Title: Time series classification using MACD-histogram-based recurrence plot

Authors: Keiichi Tamura; Takumi Ichimura

Addresses: Graduate School of Information Sciences, Hiroshima City University, 3-4-1, Ozuka-Higashi, Asa-Minami-Ku, Hiroshima 731-3194, Japan ' Department of Management and Systems, Prefecture University of Hiroshima, 1-1-71, Ujina-Higashi, Minami-Ku, Hiroshima 734-8559, Japan

Abstract: Time series classification is one of the most active research topics in time series data mining, because it covers a broad range of applications in many different domains. Representation for time series is a technique that converts time series to feature vectors representing the characteristics of time series. The performance of classifying time series depends on this representation. Chaotic time series analyses have been well-studied. Moreover, recurrence plotting underlying chaos theory is one of the most robust representation for time series. In this study, we propose a new time series representation utilising the recurrence plot technique.
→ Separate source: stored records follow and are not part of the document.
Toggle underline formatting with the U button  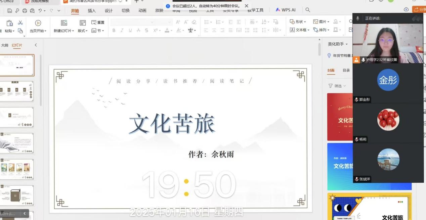pyautogui.click(x=130, y=31)
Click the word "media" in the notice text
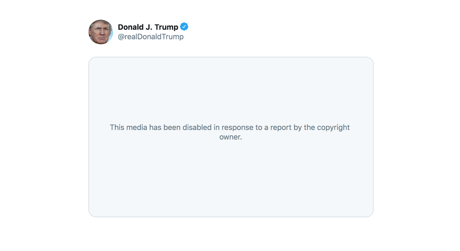The image size is (460, 251). [x=136, y=127]
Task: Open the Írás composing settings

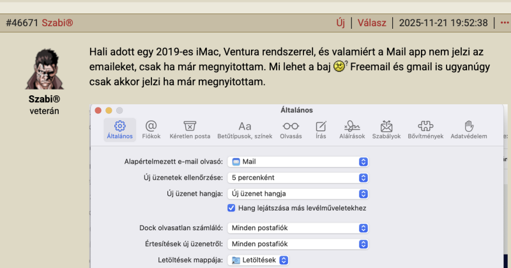Action: [321, 129]
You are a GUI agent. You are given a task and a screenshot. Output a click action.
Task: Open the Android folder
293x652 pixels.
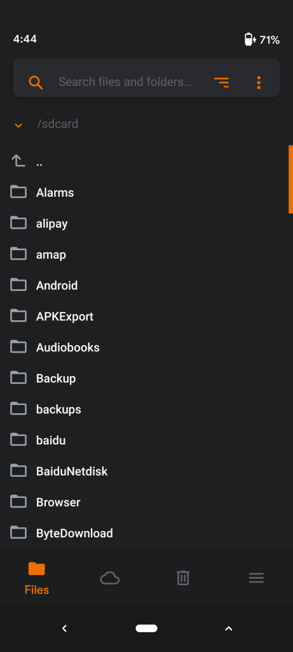[x=146, y=285]
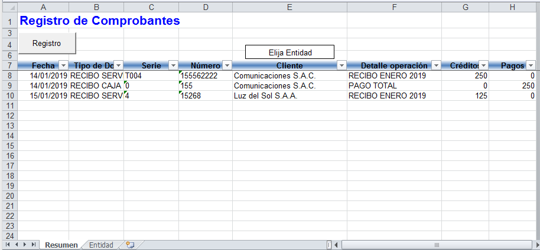Viewport: 540px width, 250px height.
Task: Insert a new worksheet using tab icon
Action: tap(131, 245)
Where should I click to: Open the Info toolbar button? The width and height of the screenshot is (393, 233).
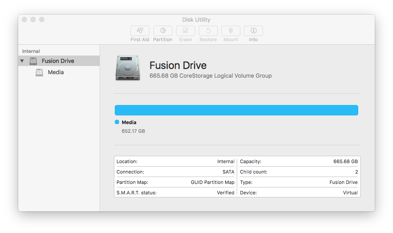click(253, 31)
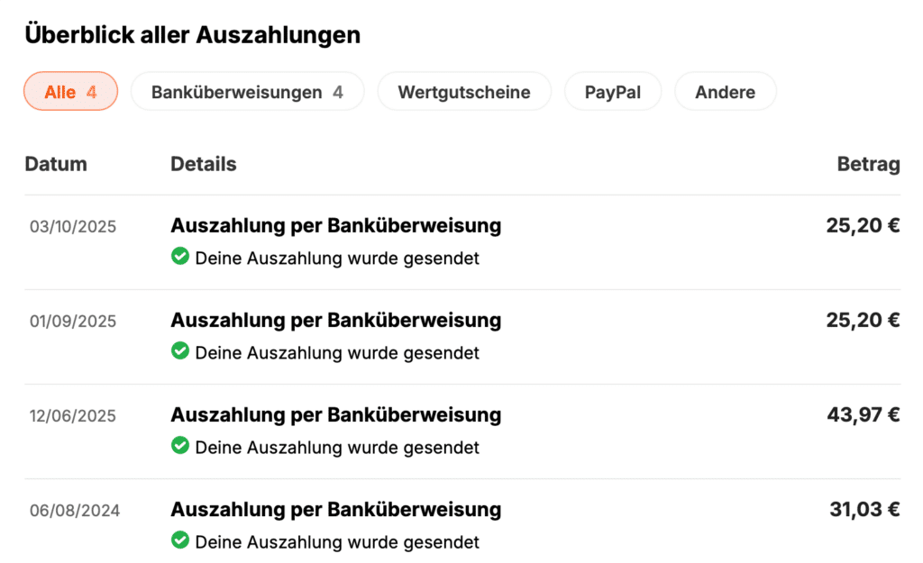Click the Überblick aller Auszahlungen heading

click(x=193, y=35)
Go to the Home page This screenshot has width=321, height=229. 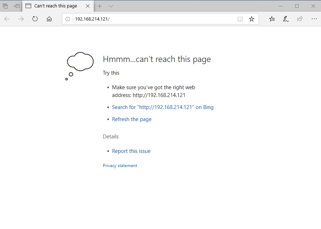point(49,19)
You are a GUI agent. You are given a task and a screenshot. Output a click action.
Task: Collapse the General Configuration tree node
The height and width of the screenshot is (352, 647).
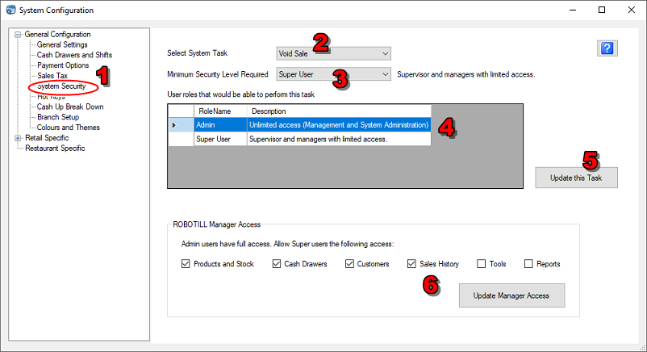(18, 35)
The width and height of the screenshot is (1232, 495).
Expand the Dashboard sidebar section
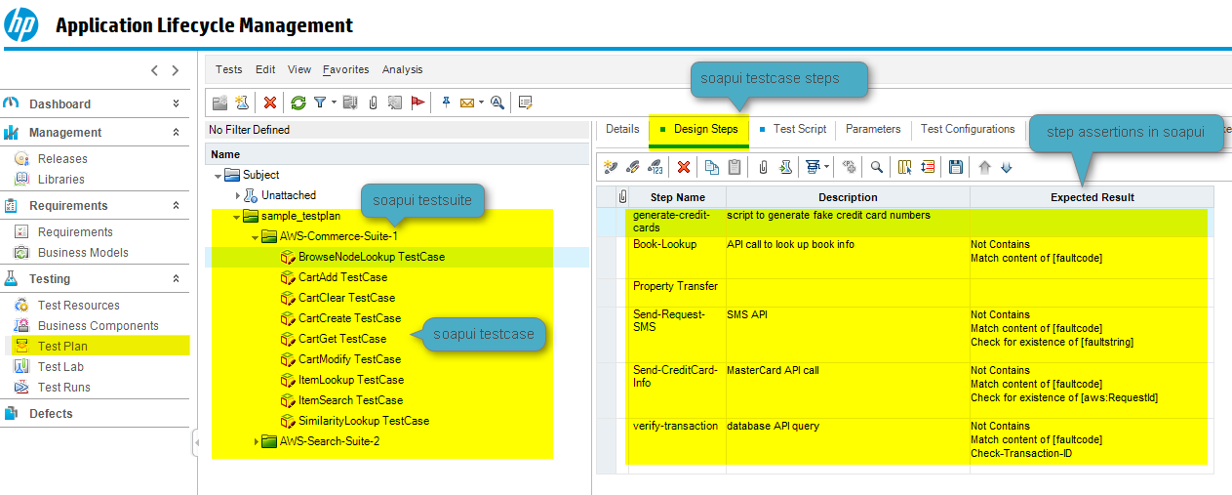tap(176, 103)
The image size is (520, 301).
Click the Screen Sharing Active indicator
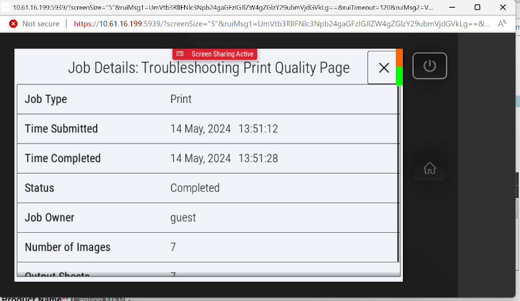(x=215, y=54)
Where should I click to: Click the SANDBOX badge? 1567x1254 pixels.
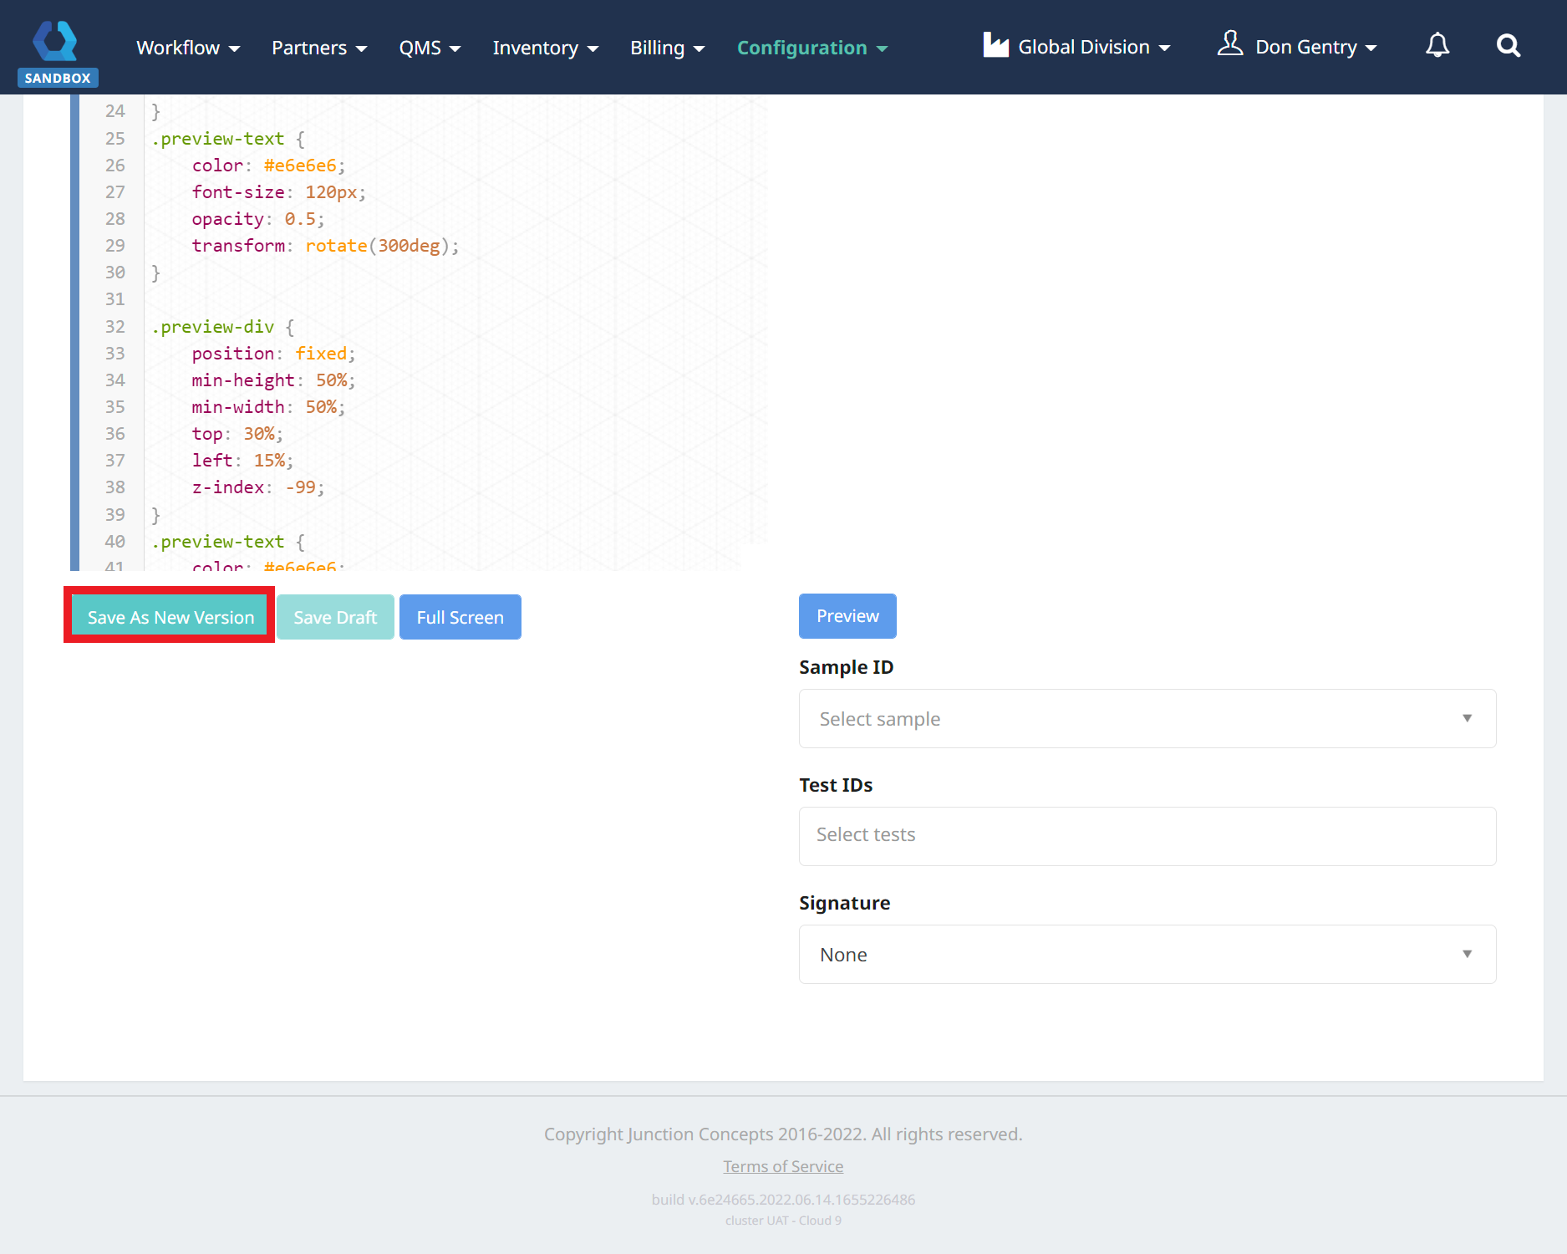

Moving average convergence divergence (MACD) histogram is the acceleration of time that can represent local-variation in time series. Therefore, a recurrence plot that is made from MACD histogram, which is called a MACD-histogram-based recurrence plot (MHRP), can handle time series very well. Recurrence plots are referred to as grey-scale images and we utilise stacked auto-encoders as a classifier for MHRPs. To evaluate the performance of the proposed classifier, experiments using the UCR time series classification archive was conducted. The experimental results showed that the proposed classifier outperforms other methods.

Keywords: time series classification; time series mining; recurrence plot; chaotic time series analysis; MACD histogram.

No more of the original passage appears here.